ADC-1. Another gem hidden in a shoe box.
The first cartridge from ADC Corporation. This is a moving magnet design based on the General Electric VR and Empire 108 cartridges. Both the GE and Empire cartridges were designed by Peter Pritchard and patented by him.
The ADC-1 was introduced in 1961. It came with the .6 mil “R10” spherical stylus with a compliance of 20 cu/dyne and a VTF range of .75 – 3 grams. Audio magazine tested the cartridge and found it to have a frequency response of 10 – 20k Hz within 1.7dB and found the cartridge was able to track well at 0.9 grams VTF.

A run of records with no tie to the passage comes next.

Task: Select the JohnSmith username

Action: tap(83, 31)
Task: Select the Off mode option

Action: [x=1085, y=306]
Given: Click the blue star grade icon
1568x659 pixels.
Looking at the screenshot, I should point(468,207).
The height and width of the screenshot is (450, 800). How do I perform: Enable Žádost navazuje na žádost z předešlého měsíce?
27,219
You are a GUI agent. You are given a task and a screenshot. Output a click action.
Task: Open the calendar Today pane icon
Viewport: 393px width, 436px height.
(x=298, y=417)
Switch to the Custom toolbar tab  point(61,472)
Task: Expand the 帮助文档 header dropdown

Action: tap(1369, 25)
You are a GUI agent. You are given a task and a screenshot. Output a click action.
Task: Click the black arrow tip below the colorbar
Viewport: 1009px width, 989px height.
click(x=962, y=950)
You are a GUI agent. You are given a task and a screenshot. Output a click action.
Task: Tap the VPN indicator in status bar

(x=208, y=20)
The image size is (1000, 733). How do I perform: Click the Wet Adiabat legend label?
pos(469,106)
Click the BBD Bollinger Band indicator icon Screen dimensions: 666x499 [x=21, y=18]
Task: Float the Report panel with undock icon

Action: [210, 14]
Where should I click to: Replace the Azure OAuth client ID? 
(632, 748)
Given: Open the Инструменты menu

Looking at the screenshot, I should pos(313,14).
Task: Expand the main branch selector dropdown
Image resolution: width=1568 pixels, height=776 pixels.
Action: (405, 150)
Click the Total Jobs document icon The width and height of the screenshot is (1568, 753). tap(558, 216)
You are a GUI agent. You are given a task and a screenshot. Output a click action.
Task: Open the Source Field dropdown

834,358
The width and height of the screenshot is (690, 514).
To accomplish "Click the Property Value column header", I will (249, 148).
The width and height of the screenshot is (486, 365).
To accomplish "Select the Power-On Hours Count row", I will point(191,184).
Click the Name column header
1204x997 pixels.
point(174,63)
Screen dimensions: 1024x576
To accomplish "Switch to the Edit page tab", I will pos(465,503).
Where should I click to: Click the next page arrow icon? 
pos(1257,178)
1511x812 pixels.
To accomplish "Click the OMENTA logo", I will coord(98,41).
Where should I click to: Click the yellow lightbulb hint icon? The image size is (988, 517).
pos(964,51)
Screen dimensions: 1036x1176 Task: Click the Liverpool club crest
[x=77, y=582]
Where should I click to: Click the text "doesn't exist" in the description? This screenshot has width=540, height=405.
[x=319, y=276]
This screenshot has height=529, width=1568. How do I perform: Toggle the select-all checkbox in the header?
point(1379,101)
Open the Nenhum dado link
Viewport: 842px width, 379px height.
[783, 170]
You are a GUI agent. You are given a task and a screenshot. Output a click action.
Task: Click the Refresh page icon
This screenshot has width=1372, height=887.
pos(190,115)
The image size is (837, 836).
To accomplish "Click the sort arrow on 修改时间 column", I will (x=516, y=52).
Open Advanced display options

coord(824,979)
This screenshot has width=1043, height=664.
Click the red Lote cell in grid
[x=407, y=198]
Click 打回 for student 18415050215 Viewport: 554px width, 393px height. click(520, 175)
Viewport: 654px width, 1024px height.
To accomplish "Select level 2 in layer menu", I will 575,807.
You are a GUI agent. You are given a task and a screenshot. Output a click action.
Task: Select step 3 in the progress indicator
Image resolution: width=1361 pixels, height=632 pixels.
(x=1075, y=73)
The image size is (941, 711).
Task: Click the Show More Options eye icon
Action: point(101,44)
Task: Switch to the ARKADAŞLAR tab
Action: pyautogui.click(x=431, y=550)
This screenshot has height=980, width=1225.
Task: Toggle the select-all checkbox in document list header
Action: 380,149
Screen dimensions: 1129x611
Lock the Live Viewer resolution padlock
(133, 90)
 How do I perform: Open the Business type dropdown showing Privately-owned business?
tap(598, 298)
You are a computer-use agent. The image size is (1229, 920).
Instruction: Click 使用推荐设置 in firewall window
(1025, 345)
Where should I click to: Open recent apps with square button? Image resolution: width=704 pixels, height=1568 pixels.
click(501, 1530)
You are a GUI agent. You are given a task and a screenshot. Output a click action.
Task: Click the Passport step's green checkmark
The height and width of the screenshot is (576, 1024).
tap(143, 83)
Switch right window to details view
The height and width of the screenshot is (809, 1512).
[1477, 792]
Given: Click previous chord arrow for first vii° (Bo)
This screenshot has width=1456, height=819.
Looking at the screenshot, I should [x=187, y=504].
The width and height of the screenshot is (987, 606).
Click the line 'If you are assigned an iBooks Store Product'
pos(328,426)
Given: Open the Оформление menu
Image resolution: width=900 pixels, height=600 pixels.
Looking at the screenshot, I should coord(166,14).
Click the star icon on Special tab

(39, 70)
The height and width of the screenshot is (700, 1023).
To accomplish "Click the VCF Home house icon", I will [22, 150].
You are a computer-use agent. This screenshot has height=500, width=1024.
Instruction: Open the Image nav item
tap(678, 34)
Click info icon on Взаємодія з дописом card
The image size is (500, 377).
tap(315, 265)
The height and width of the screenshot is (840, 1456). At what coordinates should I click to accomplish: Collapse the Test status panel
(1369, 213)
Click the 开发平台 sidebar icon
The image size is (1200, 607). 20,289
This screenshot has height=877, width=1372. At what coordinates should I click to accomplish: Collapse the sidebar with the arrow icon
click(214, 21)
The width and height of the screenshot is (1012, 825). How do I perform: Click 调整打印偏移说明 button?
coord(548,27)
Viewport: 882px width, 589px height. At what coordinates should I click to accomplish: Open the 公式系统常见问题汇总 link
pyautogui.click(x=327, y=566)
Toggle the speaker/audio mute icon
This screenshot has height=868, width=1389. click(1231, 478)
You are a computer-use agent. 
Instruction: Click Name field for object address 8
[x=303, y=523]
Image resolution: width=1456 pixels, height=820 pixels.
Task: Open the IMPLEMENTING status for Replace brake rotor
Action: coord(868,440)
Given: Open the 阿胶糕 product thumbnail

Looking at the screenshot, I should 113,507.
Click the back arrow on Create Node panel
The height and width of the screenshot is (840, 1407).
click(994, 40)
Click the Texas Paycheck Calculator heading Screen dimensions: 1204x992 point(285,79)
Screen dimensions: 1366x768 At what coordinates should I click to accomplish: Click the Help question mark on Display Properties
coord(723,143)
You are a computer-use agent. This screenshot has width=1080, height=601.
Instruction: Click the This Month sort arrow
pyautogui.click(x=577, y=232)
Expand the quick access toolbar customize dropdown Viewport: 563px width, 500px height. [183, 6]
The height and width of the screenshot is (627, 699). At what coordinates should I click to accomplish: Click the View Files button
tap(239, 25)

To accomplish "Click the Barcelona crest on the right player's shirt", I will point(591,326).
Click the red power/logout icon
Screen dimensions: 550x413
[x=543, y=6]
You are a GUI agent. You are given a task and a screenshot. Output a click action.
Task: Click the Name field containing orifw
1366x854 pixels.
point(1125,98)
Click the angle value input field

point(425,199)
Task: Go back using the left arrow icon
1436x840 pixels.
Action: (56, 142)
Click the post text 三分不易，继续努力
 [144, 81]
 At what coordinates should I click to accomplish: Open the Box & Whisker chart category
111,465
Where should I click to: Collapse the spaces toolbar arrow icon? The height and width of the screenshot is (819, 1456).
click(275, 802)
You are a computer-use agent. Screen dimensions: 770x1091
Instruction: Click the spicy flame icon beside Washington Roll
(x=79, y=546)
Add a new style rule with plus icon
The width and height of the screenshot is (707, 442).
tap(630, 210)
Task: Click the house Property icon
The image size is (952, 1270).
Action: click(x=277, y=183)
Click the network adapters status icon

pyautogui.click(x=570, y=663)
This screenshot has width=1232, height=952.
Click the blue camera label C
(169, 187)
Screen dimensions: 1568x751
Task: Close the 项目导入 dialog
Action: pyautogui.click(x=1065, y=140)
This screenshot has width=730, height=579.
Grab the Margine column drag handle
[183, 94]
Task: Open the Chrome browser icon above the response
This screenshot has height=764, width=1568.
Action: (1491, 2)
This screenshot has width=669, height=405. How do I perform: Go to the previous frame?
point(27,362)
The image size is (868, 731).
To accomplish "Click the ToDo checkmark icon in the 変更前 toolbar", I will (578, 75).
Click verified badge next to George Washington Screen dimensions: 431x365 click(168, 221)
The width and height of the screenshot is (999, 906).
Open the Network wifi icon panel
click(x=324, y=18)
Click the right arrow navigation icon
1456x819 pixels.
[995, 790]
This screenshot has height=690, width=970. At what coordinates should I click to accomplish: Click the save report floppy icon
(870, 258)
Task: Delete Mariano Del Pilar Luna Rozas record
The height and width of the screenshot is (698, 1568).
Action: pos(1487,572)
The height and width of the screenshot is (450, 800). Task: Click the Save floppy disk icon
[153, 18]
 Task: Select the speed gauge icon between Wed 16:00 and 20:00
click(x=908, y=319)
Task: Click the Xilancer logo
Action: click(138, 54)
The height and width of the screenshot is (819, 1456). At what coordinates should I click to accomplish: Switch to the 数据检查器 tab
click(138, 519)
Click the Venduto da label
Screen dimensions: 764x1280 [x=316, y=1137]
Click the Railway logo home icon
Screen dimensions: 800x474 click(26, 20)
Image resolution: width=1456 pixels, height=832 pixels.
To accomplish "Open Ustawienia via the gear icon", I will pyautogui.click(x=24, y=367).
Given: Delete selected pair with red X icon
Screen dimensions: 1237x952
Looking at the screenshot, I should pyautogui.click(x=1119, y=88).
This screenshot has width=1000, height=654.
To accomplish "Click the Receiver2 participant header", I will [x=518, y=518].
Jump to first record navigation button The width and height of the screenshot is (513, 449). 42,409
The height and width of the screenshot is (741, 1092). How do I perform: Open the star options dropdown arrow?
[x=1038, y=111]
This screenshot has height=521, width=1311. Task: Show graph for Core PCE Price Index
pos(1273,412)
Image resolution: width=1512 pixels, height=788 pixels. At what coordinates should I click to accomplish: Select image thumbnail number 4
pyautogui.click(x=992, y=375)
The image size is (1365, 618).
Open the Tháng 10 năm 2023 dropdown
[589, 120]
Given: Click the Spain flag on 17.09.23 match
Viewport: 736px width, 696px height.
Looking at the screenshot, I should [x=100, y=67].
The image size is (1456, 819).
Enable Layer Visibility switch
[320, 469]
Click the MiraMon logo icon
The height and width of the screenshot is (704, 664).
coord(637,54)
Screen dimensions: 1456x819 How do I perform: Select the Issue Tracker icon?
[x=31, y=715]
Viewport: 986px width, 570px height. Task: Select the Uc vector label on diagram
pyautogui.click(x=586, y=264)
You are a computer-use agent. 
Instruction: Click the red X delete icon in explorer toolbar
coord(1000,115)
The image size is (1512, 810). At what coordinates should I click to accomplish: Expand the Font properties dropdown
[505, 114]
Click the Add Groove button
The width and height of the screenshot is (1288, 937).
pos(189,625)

The ADC-1 MK II was introduced in 1962. The cartridge bodies appear to be the same except for the “MK II” label. The only difference I was able to find was that the MK II was 0.5 grams heavier although that could be within manufacturing tolerances. According to the published specifications, the difference appears to be in the stylus assembly. The compliance of the R10 stylus was increased to 30 cu/dyne and the VTF range was changed to 0.75 to 1.5 grams. An additional stylus was included with the MK II: The 0.35 mil “R30” spherical stylus with a compliance of 40 cu/dyne and a VTF range of 0.5 to 1.5 grams. The R30 was for “modern stereo recordings” while the R10 was to be used on records with “poor groove formation found on a few modern and most old recordings”.
Tests: The ADC-1 MK II fitted with the R30 stylus was installed on a Dual 701 turntable at 1 gram VTF and 1 unit of anti-skating force. Spherical styli don’t do well tracking inner bands of the record. I have a few records that have severe distortion on the bands closest to the spindle but the ADC played them fairly cleanly. Records with strong sibilance had severe distortion. I tried some of the tests from the Shure Obstacle Course with the following results:
Orchestral Bells – Distortion at level 3 and mistracking at level 4
Drum and Cymbal – Distortion at level 4
Bass Drum – mistrack at level 4
Violin – Distortion at level 3 and mistracking at level 4
Silbilance – Distortion at level 2 and mistracking at level 3
Definite emphasis in the bass and low mid-range frequencies. Especially noticeable with music containing electronic bass and vocal accompaniment.
Orchestral and choral music is clean. Classical music is clear and well balanced.
High frequencies are somewhat muted, but easily corrected by adjusting the tone controls.
I’ve found that a cartridge can handle 90% of commercial records if it can make it through level 3 of the obstacle course. I need to be selective with vocal recordings due to the high silbilance distortion, but orchestral and classical records sound very good.